The 50-day moving average around $76,427 now emerges as the next major support. Daily candles compress between declining short-term resistance and the rising 100-day moving average near $72,553. The MACD histogram on daily charts turned negative, with the MACD line crossing lower beneath the signal line. Earlier bullish momentum from April’s recovery has faded throughout May as buyers failed to break above resistance.

Liquidation data from CoinGlass suggests vulnerability to another sweep lower. The 24-hour liquidation heatmap shows dense long liquidation clusters between $76,000 and $76,500, with another near $74,000. Large liquidity pockets above current price are near $78,000 to $79,000, potentially acting as short-term magnets during relief bounces.

Crypto trader Lennaert Snyder noted Bitcoin’s daily candle closed pretty weak after failing to reclaim the $78,200 highs. He said the market remains trapped in a mid-range structure with a likely sweep of sell-side liquidity at the $76,400 range lows before any meaningful recovery. Daniel Reis-Faria, CEO of ZeroStack, told crypto.news that Bitcoin’s rejection near its 200-day moving average signaled weak buying pressure. He said unless buying picks up again, Bitcoin is likely to stay under pressure.

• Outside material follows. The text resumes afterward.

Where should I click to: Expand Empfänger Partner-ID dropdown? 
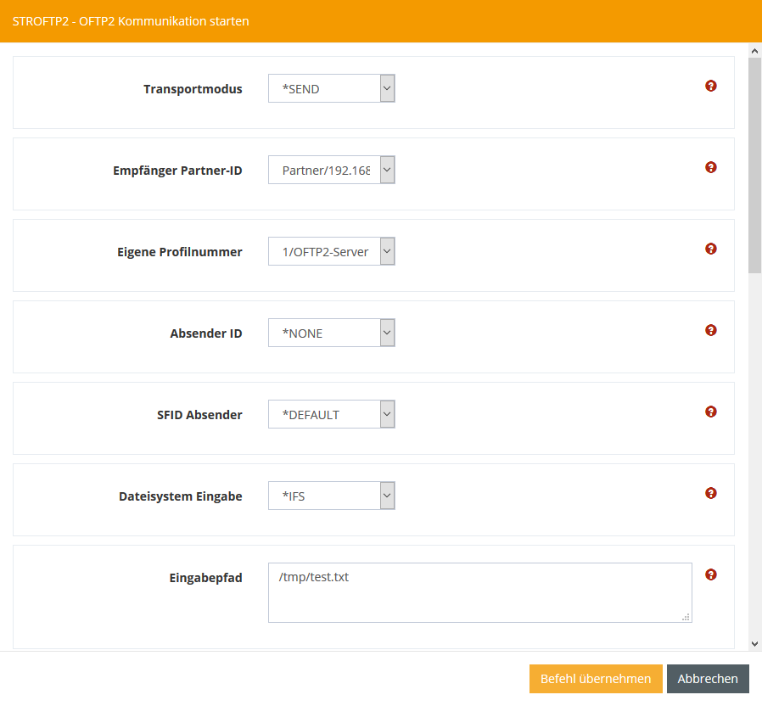point(332,170)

Derivatives positioning also shows caution. Funding rates on perpetual futures have cooled compared to earlier May levels, while open interest has fallen with price, signaling ongoing deleveraging rather than fresh speculation.

What could change the outlook?

A recovery above $79,000 would be the first sign of sellers losing control. Beyond that, Bitcoin would need to reclaim the 200-day moving average near $80,800 and break the descending resistance trendline. Any breakthrough in U.S.-Iran negotiations that lowers oil prices could ease inflation concerns and reduce pressure on Treasury yields. Softer economic data or renewed Fed easing expectations would likely lift sentiment across crypto and equity markets.

ETF demand remains key. Persistent outflows have weighed heavily on spot liquidity. A return to net inflows could stabilize price quickly, especially given how much leverage has already been flushed from the system.

Failure to hold $76,000 could expose Bitcoin to a deeper move toward the $74,000 liquidity zone on derivatives heatmaps. Below that, traders may target the 100-day moving average near $72,500 as the next major support during a prolonged risk-off phase.